Последние годы отец часто мне снился: то мы с ним договариваемся встретиться на какой-то пригородной станции под Казанью, а на какой именно не могу вспомнить — выхожу на каждой, но его нигде нет; то вдруг узнаю, что мать все придумала о его самоубийстве, что он — однолюб! — просто ушел к другой женщине; я разыскиваю его: еду в Казань, узнаю, что он, как и прежде, работает на заводе, жду его у проходной, и мы встречаемся — я, уже старый, и он, молодой; я уговариваю его вернуться, а он, небритый, уставший, серьезный, молча смотрит на меня и уходит, без единого слова в свое оправдание…
Несколько раз во сне я видел отца улыбающимся — он шел с работы и издали кивал мне; я подбегал к нему и мы обнимались; после долгой разлуки он совсем не изменился; наконец-то я говорил ему все, что не успел сказать при жизни, просил у него прощения, а он только улыбался… Гремел будильник, а я отчаянным усилием пытался удержать сон — так хотелось поверить в его реальность, — но отец уже отдалялся и исчезал в дымке.
Боль за отца — самое страшное мне наказанье; эта боль, как ничто другое, многие годы сжигала мою душу. Я вспоминал, как в детстве в Аметьево подводил отца. Он любил перед работой пройтись по опушке ближайшего леса, пособирать грибы; часто мы ходили вдвоем. Однажды я пообещал ему, что утром встану во что бы то ни стало, но не смог пересилить себя. Два раза отец будил меня, но какой там! — я и слушать ничего не хотел — отнекивался и с головой залезал под одеяло. Мать в таких случаях говорила:
— Ты мужчина или тряпка?! Грош цена мужчине, если он не держит свое слово.
А отец уговаривал меня:
— Ну, может, все же пойдешь?
Уходя на работу, отец оставлял нам с сестрой записку: полить грядки, окучить по два-три ряда картошки. Сестра все делала добросовестно, как учил отец: грядки поливала из лейки, чтобы не размывать корни растений; прежде, чем окучивать картошку, пропалывала сорняки; я плескал воду из ведра, сорняки просто заваливал землей — все равно отец не увидит; какие там грядки, картошка, когда ребята уже гоняют мяч!
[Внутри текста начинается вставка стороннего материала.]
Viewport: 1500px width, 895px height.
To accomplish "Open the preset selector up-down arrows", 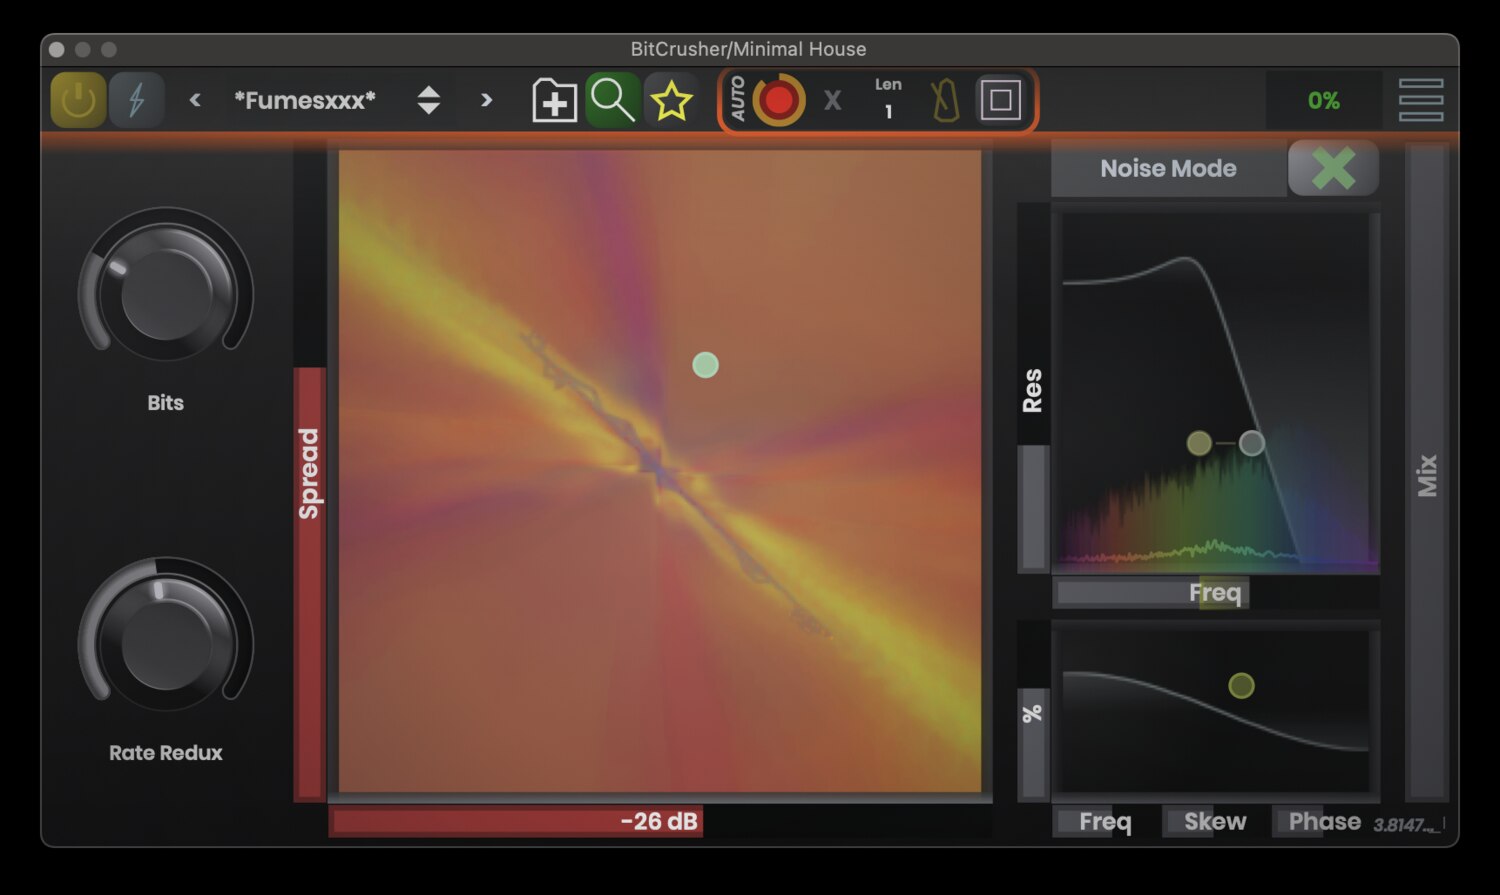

Помню, когда мать с сестрой лежали в больнице, отец несколько дней подряд приходил с работы выпивши, да еще искал сочувствия у посельчан, рассказывал, как все плохо складывается в нашей семье. Меня это раздражало, я не понимал, что отцу нужна поддержка, что он сам уже серьезно заболевает. Однажды он, нервно покуривая, разговаривал с соседями у забора; заметив меня, подозвал, но я махнул рукой, огрызнулся. Перед сном отец, подрагивающим от обиды голосом, спросил меня:
— Ты почему нагрубил отцу?
Мне не хватило духу сказать правду, я поступил, как последний негодяй:
— Ничего не нагрубил. Тебе показалось.
Помню, как отец уговаривал меня не бросать институт, но я бросил и сам пришел в военкомат, чтобы отправили в армию. Помню, как на проводы пригласил двух приятелей, отец купил вино, закуску, но когда мы выпили, я, дуралей, высказал отцу недовольство — мол, мало купил вина. Отец обиделся и ушел в другую комнату работать за домашним кульманом. Вот так огорчал и обижал отца. А сколько обижал и грубил матери! Прийти бы сейчас к ним с повинной, да не встречу их на небесах, они-то наверняка в Раю.